Jaffna, July 31 (NIA): Teachers in Jaffna University in Tamil-dominated North Sri Lanka, hope that the hundreds of Sinhalese students who had fled to their homes in South Sri Lanka after a violent clash with their Tamil counterparts on July 16, will come back to the campus quickly because continued fears could make the small students’ issue snowball into a national ethnic problem with far reaching consequences.
The Sinhalese students are still to come back to the campus despite assurances from the University Vice Chancellor that peace prevails and that their security is assured, The New Indian Express reported on Saturday.
Sources in the University’s Jaffna campus told the paper that out of about 800 Sinhalese students, only a handful have picked up courage to come back.
“Their fears are understandable. But we hope to see a good number returning in the coming week,” TNIE paper quoted a senior lecturer in the Arts faculty as saying.
The media in Colombo reported that the parents of the Sinhalese students do not want them to go back to Jaffna until their safety is assured. Perhaps they want the deployment of the army. But Jaffna University lectures think that the deployment of the Security Forces is not at all necessary as there is little of no chance of recurrence of such a violent clash.
“Generally speaking the Sinhalese and Tamil students go about their studies and life peacefully. An overwhelming majority of Tamil students and faculty feel that the incident was blown out of proportion and given an ethnic color. It blew up because of incompetent handling by the university top brass,” the lecturer said.
By way abundant precaution, the government security establishment has deployed plainclothesmen all over the campus.
“We are aware of their presence and have no problem with it,” the teacher said.
The reason for this tolerant outlook is that almost every Tamil in the university and Jaffna district feels that it is important that the Sinhalese students should come back and that normal life should return to Jaffna University.
“If the crisis continues, a students’ clash over the program for a welcome function could snowball into something much larger with certain political forces among the Tamils themselves keen to blow up the issue for their own narrow political ends,” the faculty member said.
The university has appointed a three-member committee to go into the clash. The findings of the committee are not out yet. But in the meanwhile, the Northern Chief Minister of the Northern Province, C.V.Wigneswaran, told Daily Mirror earlier this week, that even though the incident was a small one which got blown out of proportion, there are related issues which must be tackled if similar incidents are not to occur again.

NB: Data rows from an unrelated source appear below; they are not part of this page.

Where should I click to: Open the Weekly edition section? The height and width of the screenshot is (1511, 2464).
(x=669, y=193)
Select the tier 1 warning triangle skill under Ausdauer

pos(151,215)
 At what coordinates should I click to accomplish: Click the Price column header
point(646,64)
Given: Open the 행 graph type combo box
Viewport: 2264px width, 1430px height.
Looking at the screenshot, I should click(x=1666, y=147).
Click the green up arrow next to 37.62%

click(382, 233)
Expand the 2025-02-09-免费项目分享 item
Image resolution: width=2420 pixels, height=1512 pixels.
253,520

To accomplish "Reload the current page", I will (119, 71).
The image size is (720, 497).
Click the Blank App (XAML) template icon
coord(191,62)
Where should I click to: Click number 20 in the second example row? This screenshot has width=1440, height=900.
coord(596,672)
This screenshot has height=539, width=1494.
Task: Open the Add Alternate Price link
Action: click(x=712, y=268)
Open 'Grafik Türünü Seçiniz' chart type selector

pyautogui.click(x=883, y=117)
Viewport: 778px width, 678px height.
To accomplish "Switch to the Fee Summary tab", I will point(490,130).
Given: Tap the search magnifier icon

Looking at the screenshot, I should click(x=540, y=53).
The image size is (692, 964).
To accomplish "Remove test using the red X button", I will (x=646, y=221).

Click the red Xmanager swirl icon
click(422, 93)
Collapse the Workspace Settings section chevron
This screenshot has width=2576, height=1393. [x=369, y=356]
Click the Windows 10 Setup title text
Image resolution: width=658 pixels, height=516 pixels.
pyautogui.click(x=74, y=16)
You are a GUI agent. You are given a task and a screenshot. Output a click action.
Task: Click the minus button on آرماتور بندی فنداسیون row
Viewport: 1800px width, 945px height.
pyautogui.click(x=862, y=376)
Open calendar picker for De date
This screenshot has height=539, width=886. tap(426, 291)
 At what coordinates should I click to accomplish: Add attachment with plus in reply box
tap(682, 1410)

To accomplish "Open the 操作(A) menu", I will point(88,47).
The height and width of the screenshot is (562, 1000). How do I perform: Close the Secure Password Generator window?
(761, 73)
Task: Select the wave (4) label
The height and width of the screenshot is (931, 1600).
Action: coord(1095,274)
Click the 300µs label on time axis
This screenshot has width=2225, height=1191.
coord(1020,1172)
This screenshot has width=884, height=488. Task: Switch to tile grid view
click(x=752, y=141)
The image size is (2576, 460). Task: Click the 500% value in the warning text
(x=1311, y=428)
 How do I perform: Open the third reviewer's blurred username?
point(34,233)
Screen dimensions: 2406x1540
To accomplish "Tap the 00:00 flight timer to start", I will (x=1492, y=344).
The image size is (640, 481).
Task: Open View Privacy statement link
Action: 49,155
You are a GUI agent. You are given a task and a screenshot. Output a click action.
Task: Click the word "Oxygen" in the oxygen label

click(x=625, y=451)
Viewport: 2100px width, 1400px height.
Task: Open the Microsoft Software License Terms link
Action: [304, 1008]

Wigneswaran said that the sudden increase in the number of Sinhalese students in the various faculties, barring the Arts Faculty, and their being in equal numbers or even in a majority in some departments, have created resentment among Tamils who think that in Jaffna University, being located in a Tamil area, most places should go to local Tamils.
Secondly, the fact that the Sinhalese students have close relations with the army contingents stationed in Jaffna is creating suspicions that they might act at the behest of the army, Wigneswaran pointed out.
The Tamil intelligentsia and the political elite have been criticizing the heavy deployment of the army in the Northern Province even seven years after the conclusion of the war. According to Wigneswaran, there is even now, one soldier for every six civilians in the Northern Province.
Earlier, Northern Provincial Council Leader of Opposition S.Thavarajah had joined the Chief Minister in issuing a statement calling for a comprehensive probe into all related issues, as he felt that the July 16 incident had deeper roots.
However, a section of the faculty feels that the Vice Chancellor and the Student Advisor mishandled the issue, which could have been sorted out easily.
TNIE quoted an Art Faculty member as saying: “The Student Advisor did not advice the Tamil students to accommodate the demand of the Sinhalese students and insisted that the set program should be followed to the letter. He had also advised the Vice Chancellor to stick to this line. It was as if he wanted a clash to serve his partisan political interest.